Remember, this is a flex week, so you can complete it at any time before April 1, 2024. But, each week you will need to write a blog post offering an update on your progress on your project.

Readings and Activities

  • "OHMS: Enhancing Access to Oral History for Free," by Doug Boyd
  • "Designing a National Online Oral History Collecting Initiative: The Occupational Folklore Project at the American Folklife Center," by Nancy Groce and Bertram Lyons
  • Activity: Explore Sites
  • Activity: Annotating Oral History

Assignments

  • Project Progress Update
Module 8: Landscape, Mobile
After completing the readings and activities in this module you should: (1) Understand the ways that doing digital history in place shapes the experience; (2) Understand the ways that creating public history materials for use with mobile computing devices differs from developing materials for desktop computing devices.

Remember, this is a flex week, so you can complete it at any time before April 1, 2024. But, each week you will need to write a blog post offering an update on your progress on your project.

Readings and Activities

  • "Virtual Reality is a big trend in museums, but what are the best examples of museums using VR?" by Charlotte Coates
  • "World War One: Love and Sorrow: A hybrid exhibition mobile experience," by Timothy Hart and Jonny Brownbill
  • "Beyond the Screen: Creating interactives that are location, time, preference, and skill responsive," by Brad Baer, Emily Fry, and Daniel Davis
  • "Listening to the City: Oral History and Place in the Digital Era," by Mark Tebeau
  • Activity: Explore Sites
  • Activity: Exploring your landscape with digital public history

Assignments

  • Project Progress Update
Module 9: Podcasting
After completing the readings and activities in this module you should: (1) Understand the ways that podcasting can be used to communicate historical content; (2) Understand the ways that podcasting can help to build a community around a public history project.

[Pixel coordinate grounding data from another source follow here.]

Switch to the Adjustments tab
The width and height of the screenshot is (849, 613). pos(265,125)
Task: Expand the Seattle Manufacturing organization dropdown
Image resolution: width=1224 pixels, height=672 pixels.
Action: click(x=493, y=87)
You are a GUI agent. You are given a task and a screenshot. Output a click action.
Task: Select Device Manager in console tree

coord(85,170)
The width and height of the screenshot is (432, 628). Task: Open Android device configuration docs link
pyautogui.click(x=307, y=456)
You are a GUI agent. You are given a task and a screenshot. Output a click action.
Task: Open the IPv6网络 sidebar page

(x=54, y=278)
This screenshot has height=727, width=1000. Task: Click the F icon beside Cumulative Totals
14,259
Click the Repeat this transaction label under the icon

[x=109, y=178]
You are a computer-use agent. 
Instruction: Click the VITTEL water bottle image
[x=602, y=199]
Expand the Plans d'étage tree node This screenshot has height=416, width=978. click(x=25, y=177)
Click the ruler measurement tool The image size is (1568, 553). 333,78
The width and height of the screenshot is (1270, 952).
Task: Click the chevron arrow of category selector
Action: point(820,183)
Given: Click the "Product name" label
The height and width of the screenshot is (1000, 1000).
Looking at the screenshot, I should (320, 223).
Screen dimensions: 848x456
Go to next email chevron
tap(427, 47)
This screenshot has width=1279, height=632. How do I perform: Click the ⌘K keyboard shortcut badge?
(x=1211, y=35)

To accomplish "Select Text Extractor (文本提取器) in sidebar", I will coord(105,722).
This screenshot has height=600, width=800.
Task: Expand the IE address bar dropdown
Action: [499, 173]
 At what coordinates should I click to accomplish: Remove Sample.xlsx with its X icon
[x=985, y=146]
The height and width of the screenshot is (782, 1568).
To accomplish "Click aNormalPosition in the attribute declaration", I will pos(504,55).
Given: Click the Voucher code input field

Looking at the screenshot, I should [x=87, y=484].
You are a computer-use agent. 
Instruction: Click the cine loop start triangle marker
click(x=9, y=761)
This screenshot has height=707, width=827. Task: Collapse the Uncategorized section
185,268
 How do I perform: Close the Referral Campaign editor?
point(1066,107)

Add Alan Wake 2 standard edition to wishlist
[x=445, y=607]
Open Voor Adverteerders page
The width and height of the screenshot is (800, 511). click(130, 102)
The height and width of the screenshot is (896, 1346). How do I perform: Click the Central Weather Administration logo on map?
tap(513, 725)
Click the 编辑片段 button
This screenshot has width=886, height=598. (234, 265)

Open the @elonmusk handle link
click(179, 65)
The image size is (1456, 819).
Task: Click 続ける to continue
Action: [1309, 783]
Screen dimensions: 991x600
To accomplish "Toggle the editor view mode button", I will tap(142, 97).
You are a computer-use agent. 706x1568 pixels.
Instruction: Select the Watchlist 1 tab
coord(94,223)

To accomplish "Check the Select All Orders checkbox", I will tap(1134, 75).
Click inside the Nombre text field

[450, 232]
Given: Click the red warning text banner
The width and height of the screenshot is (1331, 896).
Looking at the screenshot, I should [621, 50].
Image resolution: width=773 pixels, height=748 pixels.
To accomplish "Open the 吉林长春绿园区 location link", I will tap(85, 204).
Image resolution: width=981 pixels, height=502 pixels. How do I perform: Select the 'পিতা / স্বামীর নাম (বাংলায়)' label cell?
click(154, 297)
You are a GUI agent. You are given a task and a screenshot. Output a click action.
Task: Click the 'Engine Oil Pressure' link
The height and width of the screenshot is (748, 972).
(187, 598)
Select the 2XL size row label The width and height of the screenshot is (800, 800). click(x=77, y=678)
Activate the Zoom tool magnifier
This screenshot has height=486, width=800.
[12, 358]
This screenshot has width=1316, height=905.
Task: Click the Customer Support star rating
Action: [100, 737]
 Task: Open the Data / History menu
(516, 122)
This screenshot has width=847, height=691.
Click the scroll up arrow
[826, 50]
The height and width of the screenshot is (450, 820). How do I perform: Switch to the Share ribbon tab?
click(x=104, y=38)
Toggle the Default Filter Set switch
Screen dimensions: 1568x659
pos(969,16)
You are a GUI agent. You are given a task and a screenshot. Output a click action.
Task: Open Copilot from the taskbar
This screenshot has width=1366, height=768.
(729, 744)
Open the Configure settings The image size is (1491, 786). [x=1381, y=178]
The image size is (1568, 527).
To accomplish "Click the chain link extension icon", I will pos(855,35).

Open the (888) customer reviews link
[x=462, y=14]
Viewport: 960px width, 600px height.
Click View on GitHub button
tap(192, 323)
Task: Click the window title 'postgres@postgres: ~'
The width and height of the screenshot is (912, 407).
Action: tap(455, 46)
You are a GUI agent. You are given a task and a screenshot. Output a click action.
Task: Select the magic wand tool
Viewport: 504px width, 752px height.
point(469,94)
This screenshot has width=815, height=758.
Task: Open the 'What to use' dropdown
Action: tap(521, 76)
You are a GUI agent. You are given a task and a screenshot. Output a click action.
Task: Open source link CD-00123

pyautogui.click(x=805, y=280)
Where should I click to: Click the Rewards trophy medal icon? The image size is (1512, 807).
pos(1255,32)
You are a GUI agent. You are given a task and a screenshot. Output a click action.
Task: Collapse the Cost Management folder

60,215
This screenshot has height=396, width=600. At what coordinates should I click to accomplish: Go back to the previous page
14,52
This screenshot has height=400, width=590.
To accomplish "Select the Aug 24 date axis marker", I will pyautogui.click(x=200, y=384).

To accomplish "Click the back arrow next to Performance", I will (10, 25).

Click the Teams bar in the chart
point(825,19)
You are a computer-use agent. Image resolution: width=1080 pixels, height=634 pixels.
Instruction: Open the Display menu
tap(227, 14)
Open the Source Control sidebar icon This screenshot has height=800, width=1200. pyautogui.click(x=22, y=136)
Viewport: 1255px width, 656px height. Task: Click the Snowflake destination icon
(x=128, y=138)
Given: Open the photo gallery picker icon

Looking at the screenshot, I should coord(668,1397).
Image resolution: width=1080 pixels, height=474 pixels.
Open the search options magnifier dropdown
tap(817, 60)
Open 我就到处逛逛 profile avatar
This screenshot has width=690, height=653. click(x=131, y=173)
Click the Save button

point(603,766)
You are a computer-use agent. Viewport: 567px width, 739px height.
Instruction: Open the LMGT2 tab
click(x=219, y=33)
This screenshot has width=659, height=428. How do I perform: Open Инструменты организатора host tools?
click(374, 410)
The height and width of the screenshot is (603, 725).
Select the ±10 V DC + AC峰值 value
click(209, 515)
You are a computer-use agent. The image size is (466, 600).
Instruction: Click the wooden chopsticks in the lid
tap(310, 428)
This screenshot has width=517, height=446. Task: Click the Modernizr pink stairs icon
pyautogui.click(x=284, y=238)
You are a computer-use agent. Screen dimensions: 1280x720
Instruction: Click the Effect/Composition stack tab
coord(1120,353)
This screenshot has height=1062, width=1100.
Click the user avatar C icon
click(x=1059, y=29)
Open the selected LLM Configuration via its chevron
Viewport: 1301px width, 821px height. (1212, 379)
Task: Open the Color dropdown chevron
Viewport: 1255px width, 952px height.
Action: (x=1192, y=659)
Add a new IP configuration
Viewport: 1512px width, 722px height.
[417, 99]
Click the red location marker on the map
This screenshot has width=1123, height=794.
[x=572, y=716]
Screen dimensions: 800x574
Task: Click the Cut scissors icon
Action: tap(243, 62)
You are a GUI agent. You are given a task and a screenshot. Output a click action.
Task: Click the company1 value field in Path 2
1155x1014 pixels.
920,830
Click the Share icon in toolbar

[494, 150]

Remember, this is a flex week, so you can complete it at any time before April 1, 2024. But, each week you will need to write a blog post offering an update on your progress on your project.

Readings and Activities

  • "Podcasts and public history," by Jim McGrath
  • Creativity and how to use yours
  • Pitching an Episode
  • Sample Podcast
  • "Podcasting Public History: Comparing Throughline and Backstory," by Allison Horrocks
  • Activity: Pitch your Podcast

Assignments

  • Project Progress update
  • Portfolio blog post 2
Module 10: Drafts
This week offers you the opportunity to share your almost-complete project work. In module 12, you will benefit from the feedback of your peers as you move forward to refine your project over the next several weeks.
  • Submission of Materials
Module 11: Evaluation
After completing the readings and activities in this module you should: (1) Understand the value of planning evaluation as a digital public history project develops; (2) Understand the ways that ongoing evaluation can offer a path to making mid-course corrections; (3) Understand the process of designing and implementing an evaluation plan.

4/11 or 4/12: Meet individually with Instructor

Readings and Activities

  • Digital History Project Reviews and Review Essays, NCPH
  • "Assessing the user experience (UX) of online museum collections: Perspectives from design and museum professionals," by Craig MacDonald
  • "Following Through with Post-Launch Strategy," by Aaron Mentele
  • Reviewing is an Act of Leadership, by Sharon Leon
  • Explore IMLS Evaluation Resources
  • "Testing Content," by Angela Colter
  • Activity: Draft an evaluation plan for your project

Assignments

  • Portfolio blog post 3
Module 12: Penultimate Project Presentations
In this module, you will review a fellow classmate's project and receive feedback. You will also have a chance to pitch your project to a general audience by creating an overview video that would draw the interest of a range of stakeholders.

All-Class Meeting 4/18 6pm ET: Check-In

Readings and Activities

  • Peer Review Assignments
  • Review Prototype Material

Assignments

  • Pitch Video or Screencast
Module 13: Final Materials
This is the final week of the course. Share your work and reflect upon the process and the course!